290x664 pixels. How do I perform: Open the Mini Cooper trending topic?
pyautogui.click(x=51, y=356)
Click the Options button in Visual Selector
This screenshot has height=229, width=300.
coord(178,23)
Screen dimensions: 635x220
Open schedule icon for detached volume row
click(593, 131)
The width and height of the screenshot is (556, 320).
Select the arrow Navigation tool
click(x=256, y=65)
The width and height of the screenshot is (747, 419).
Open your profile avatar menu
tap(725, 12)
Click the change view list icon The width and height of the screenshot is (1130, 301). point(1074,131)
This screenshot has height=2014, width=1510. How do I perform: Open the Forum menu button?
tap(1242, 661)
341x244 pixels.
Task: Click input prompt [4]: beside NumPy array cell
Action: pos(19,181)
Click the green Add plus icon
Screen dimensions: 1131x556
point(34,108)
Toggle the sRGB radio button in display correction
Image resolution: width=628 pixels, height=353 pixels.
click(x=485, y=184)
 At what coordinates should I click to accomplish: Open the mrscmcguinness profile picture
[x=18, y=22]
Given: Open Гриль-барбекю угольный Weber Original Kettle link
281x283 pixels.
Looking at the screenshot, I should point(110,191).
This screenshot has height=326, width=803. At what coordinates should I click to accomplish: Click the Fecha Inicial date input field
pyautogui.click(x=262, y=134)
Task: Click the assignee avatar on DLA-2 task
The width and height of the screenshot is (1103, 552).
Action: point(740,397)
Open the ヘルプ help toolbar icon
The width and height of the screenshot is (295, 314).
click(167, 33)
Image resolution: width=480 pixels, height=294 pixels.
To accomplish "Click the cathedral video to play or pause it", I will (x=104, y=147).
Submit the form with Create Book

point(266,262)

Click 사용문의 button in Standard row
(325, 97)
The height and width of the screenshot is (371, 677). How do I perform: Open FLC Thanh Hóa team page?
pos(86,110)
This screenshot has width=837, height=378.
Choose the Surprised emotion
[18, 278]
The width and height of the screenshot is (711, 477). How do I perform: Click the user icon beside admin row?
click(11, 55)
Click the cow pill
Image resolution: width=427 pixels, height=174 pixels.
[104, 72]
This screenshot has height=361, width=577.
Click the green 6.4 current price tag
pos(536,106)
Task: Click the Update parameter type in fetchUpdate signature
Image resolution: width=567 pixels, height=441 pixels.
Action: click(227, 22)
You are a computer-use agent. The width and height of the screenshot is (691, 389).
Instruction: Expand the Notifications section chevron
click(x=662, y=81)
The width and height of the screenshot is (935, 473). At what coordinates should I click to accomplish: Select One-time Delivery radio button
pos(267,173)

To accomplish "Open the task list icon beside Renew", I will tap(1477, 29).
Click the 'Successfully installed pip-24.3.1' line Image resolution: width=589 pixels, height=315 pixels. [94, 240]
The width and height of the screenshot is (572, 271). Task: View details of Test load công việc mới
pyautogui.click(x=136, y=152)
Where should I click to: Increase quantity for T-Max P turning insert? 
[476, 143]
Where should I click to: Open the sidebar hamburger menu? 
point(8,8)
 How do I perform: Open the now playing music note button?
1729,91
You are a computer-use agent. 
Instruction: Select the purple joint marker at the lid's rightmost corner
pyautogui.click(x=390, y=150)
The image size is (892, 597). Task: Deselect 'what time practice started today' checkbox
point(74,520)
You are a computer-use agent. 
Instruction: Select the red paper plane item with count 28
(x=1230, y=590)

■ **Task goal**
Reproduce all of the material above word for word, line by line, without changing anything.

■ **Answer to the task**
290x664 pixels. How do I perform: Open the Mini Cooper trending topic?
pyautogui.click(x=51, y=356)
Click the Options button in Visual Selector
This screenshot has height=229, width=300.
coord(178,23)
Screen dimensions: 635x220
Open schedule icon for detached volume row
click(593, 131)
The width and height of the screenshot is (556, 320).
Select the arrow Navigation tool
click(x=256, y=65)
The width and height of the screenshot is (747, 419).
Open your profile avatar menu
tap(725, 12)
Click the change view list icon The width and height of the screenshot is (1130, 301). point(1074,131)
This screenshot has height=2014, width=1510. How do I perform: Open the Forum menu button?
tap(1242, 661)
341x244 pixels.
Task: Click input prompt [4]: beside NumPy array cell
Action: pos(19,181)
Click the green Add plus icon
Screen dimensions: 1131x556
point(34,108)
Toggle the sRGB radio button in display correction
Image resolution: width=628 pixels, height=353 pixels.
click(x=485, y=184)
 At what coordinates should I click to accomplish: Open the mrscmcguinness profile picture
[x=18, y=22]
Given: Open Гриль-барбекю угольный Weber Original Kettle link
281x283 pixels.
Looking at the screenshot, I should point(110,191).
This screenshot has height=326, width=803. At what coordinates should I click to accomplish: Click the Fecha Inicial date input field
pyautogui.click(x=262, y=134)
Task: Click the assignee avatar on DLA-2 task
The width and height of the screenshot is (1103, 552).
Action: point(740,397)
Open the ヘルプ help toolbar icon
The width and height of the screenshot is (295, 314).
click(167, 33)
Image resolution: width=480 pixels, height=294 pixels.
To accomplish "Click the cathedral video to play or pause it", I will (x=104, y=147).
Submit the form with Create Book

point(266,262)

Click 사용문의 button in Standard row
(325, 97)
The height and width of the screenshot is (371, 677). How do I perform: Open FLC Thanh Hóa team page?
pos(86,110)
This screenshot has width=837, height=378.
Choose the Surprised emotion
[18, 278]
The width and height of the screenshot is (711, 477). How do I perform: Click the user icon beside admin row?
click(11, 55)
Click the cow pill
Image resolution: width=427 pixels, height=174 pixels.
[104, 72]
This screenshot has height=361, width=577.
Click the green 6.4 current price tag
pos(536,106)
Task: Click the Update parameter type in fetchUpdate signature
Image resolution: width=567 pixels, height=441 pixels.
Action: click(227, 22)
You are a computer-use agent. The width and height of the screenshot is (691, 389).
Instruction: Expand the Notifications section chevron
click(x=662, y=81)
The width and height of the screenshot is (935, 473). At what coordinates should I click to accomplish: Select One-time Delivery radio button
pos(267,173)

To accomplish "Open the task list icon beside Renew", I will tap(1477, 29).
Click the 'Successfully installed pip-24.3.1' line Image resolution: width=589 pixels, height=315 pixels. [94, 240]
The width and height of the screenshot is (572, 271). Task: View details of Test load công việc mới
pyautogui.click(x=136, y=152)
Where should I click to: Increase quantity for T-Max P turning insert? 
[476, 143]
Where should I click to: Open the sidebar hamburger menu? 
point(8,8)
 How do I perform: Open the now playing music note button?
1729,91
You are a computer-use agent. 
Instruction: Select the purple joint marker at the lid's rightmost corner
pyautogui.click(x=390, y=150)
The image size is (892, 597). Task: Deselect 'what time practice started today' checkbox
point(74,520)
You are a computer-use agent. 
Instruction: Select the red paper plane item with count 28
(x=1230, y=590)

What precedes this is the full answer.